M F – Bien-sûr, Makno vint à Aimargues une seule fois. Par contre, sa femme y séjournera plus d’un an en compagnie de sa fille. Makno vint à Aimargues dans le cadre des grandes conférences organisées par le mouvement anarchiste de l’époque. Il faut savoir que l’écrit n’est pas très en vogue dans ces localités, nous sommes toujours dans la tradition orale et les gens se déplacent pour aller entendre les beaux discours. Sébastien Faure est venu à la fin du XIXème siècle, Louise Michel aussi est venue. Paul Roussenq (Le Bagnard de Saint-Gilles) viendra à son retour d’URSS pour raconter ce qu’il a vu là-bas.

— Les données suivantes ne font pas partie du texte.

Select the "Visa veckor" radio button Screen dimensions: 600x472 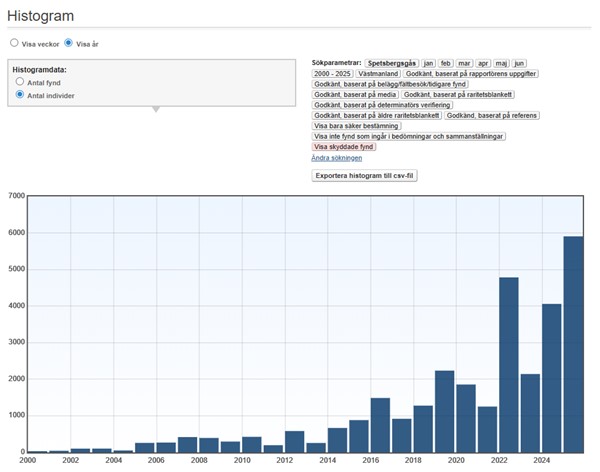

Une cellule communiste est constituée à Aimargues et, malgré ça, les anarchistes ne votant pas, ils laisseront toujours passer un maire de droite.

Mais l’histoire ne s’arrête pas là…! Cet ouvrage que nous venons d’évoquer est tout simplement intitulé : Jean Jourdan. Ce sont quelques pages de l’histoire de notre région, qu’il est indispensable de se remémorer. Ce n’est pas un roman, c’est un riche épisode de la vie d’un homme d’exception. Cet homme, tout au long de sa vie, a pris des notes qu’il ne s’est pas senti de transcrire. Michel Falguières, s’est donc trouvé à la tête d’un véritable trésor qu’il nous livre et dont nombre d’évènements sont tout à fait inconnus. Il a des réserves, peut-être y aura-t-il une suite…

Michel Falguières

Michel Falguières est écrivain, conteur, poète, auteur de nombreuses pièces de théâtre. Dans notre région, il donne régulièrement des conférences sur divers sujets. Son oeuvre nous promène régulièrement des marais aux rues de Le Cailar et autres lieux pour finir dans les « Bras du Rhône ». Il réside et travaille à Le Cailar où nous le retrouverons bientôt.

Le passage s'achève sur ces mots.